▸ **Extracted records**
......

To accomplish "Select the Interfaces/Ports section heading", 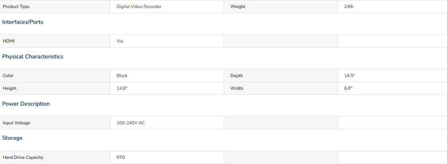I will point(23,22).
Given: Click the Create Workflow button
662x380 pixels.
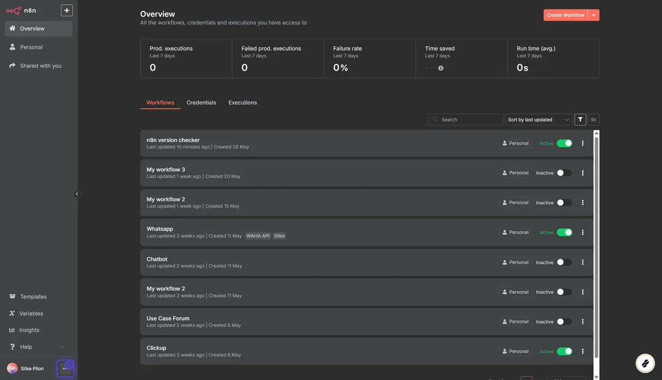Looking at the screenshot, I should pyautogui.click(x=564, y=15).
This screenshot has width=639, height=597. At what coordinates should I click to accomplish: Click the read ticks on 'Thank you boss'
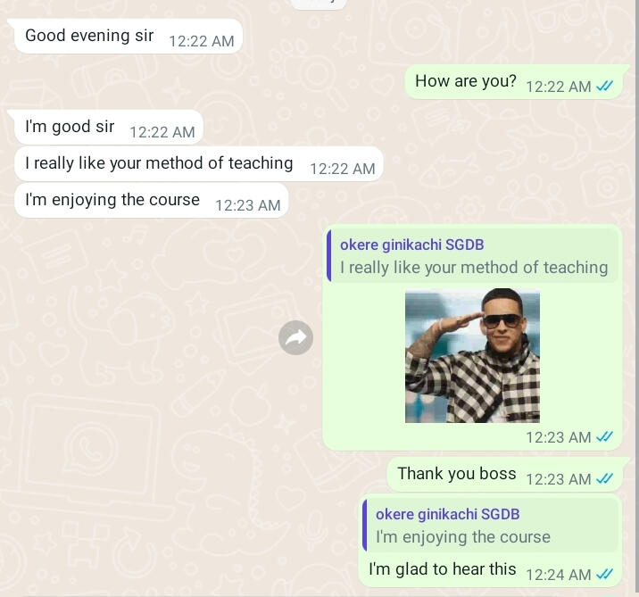click(604, 478)
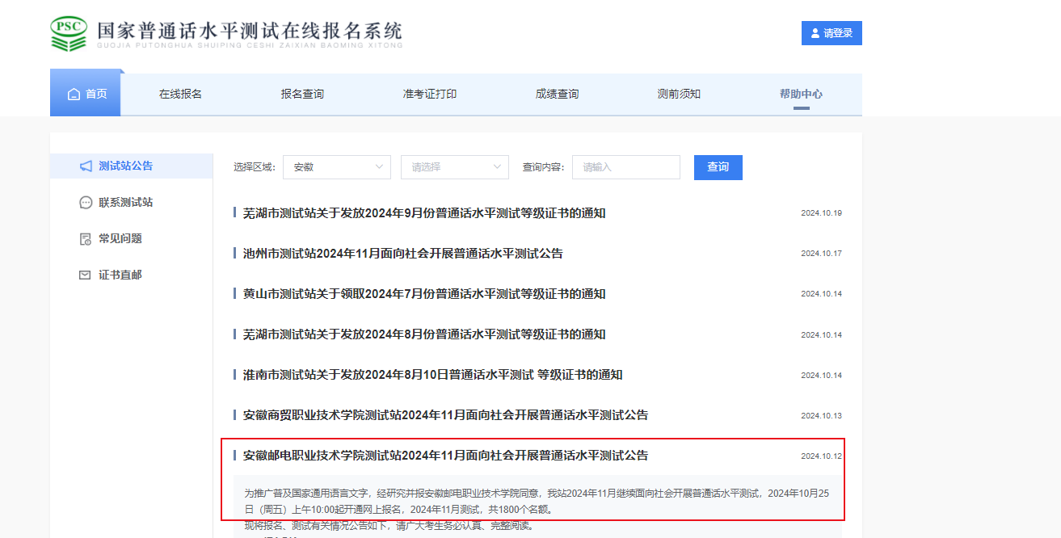
Task: Expand the 安徽 region dropdown
Action: [337, 167]
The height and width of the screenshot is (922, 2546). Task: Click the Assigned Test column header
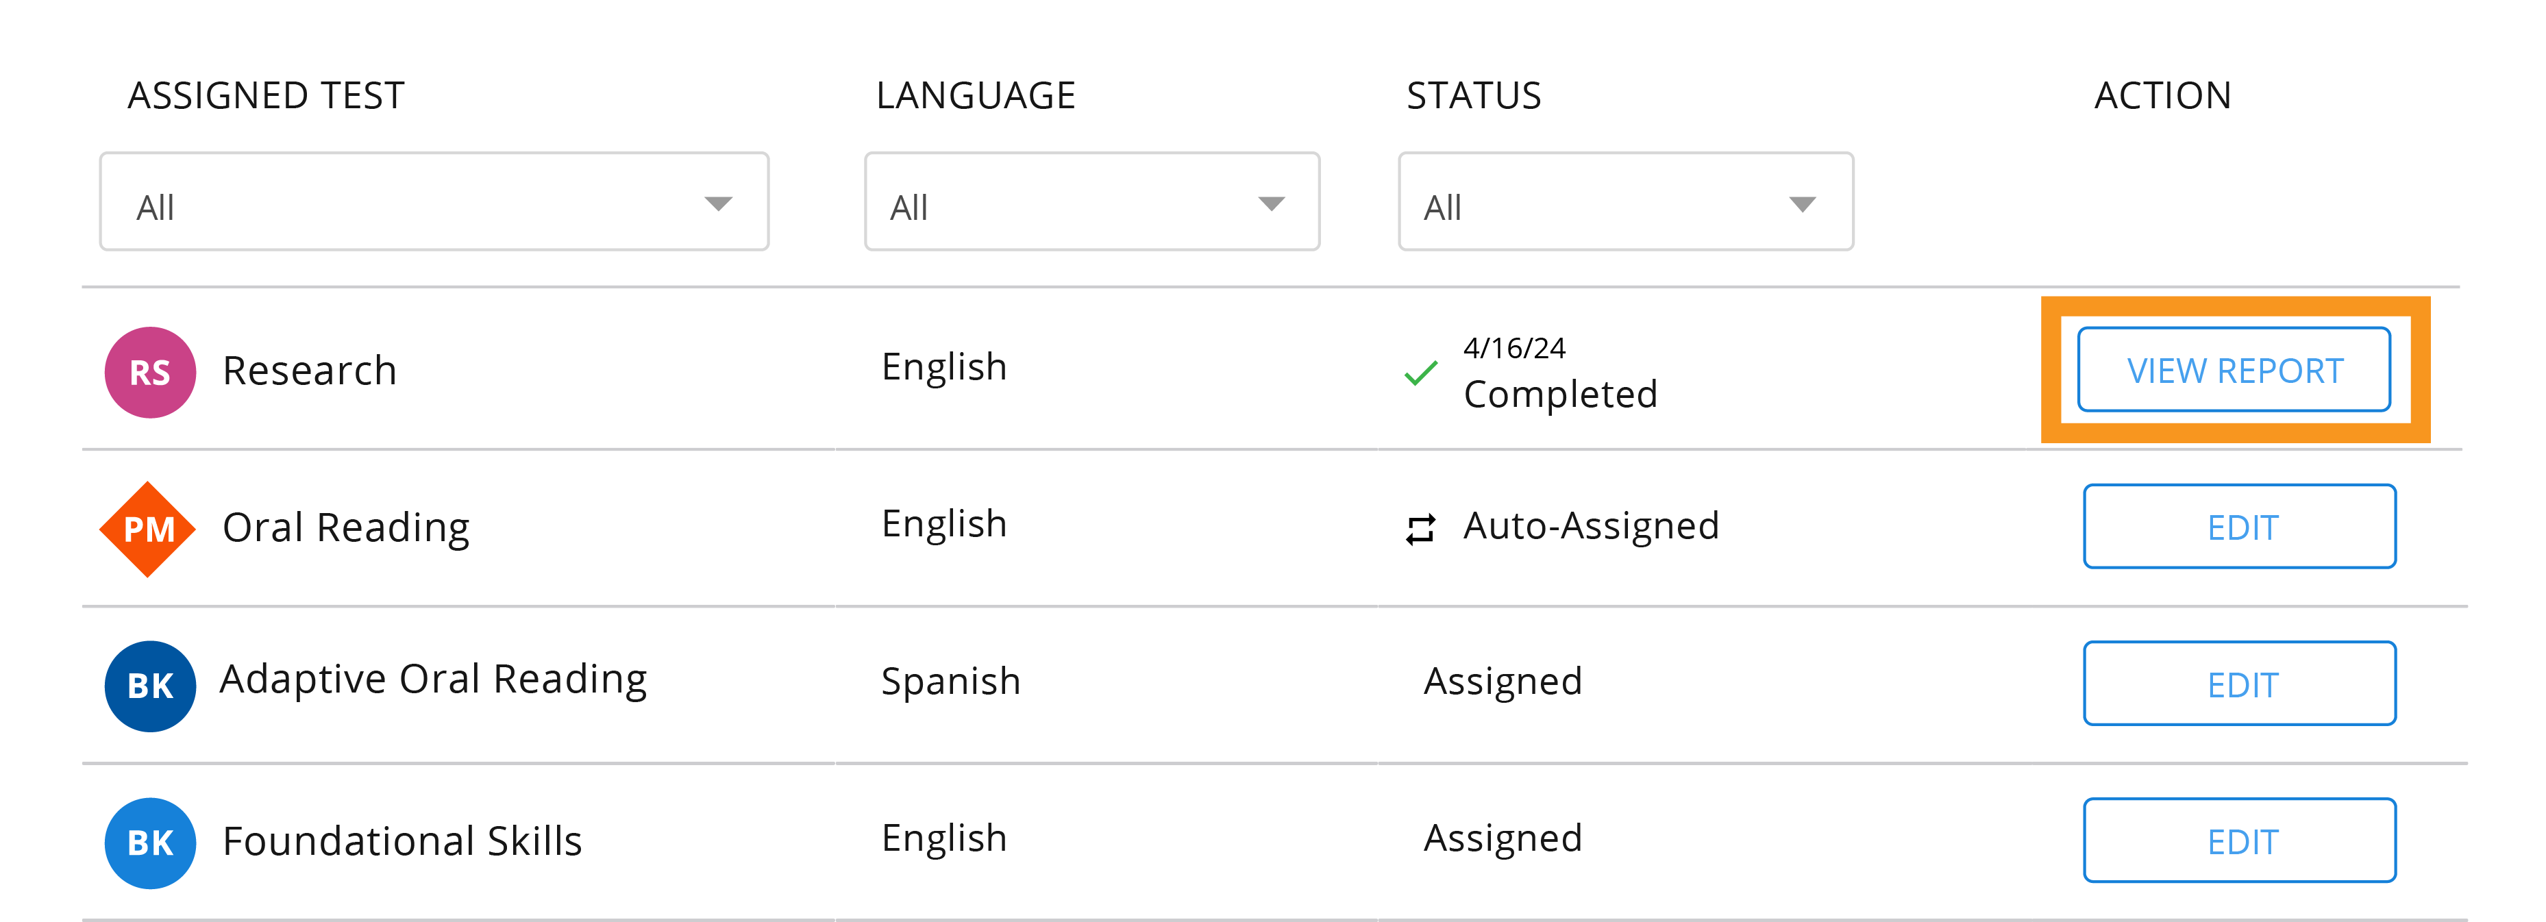(266, 96)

......

▸ **Problem description**
Everything from the line with "Given: Click the Create Workflow button" through the last line of the listing should be retyped exactly, with both end lines kept and the pictures left out.

▸ **Answer box**
Given: Click the Create Workflow button
662x380 pixels.
Looking at the screenshot, I should pyautogui.click(x=564, y=15).
This screenshot has width=639, height=597. At what coordinates should I click to accomplish: Click the read ticks on 'Thank you boss'
click(604, 478)
Task: Expand the 安徽 region dropdown
Action: [337, 167]
The height and width of the screenshot is (922, 2546). Task: Click the Assigned Test column header
(266, 96)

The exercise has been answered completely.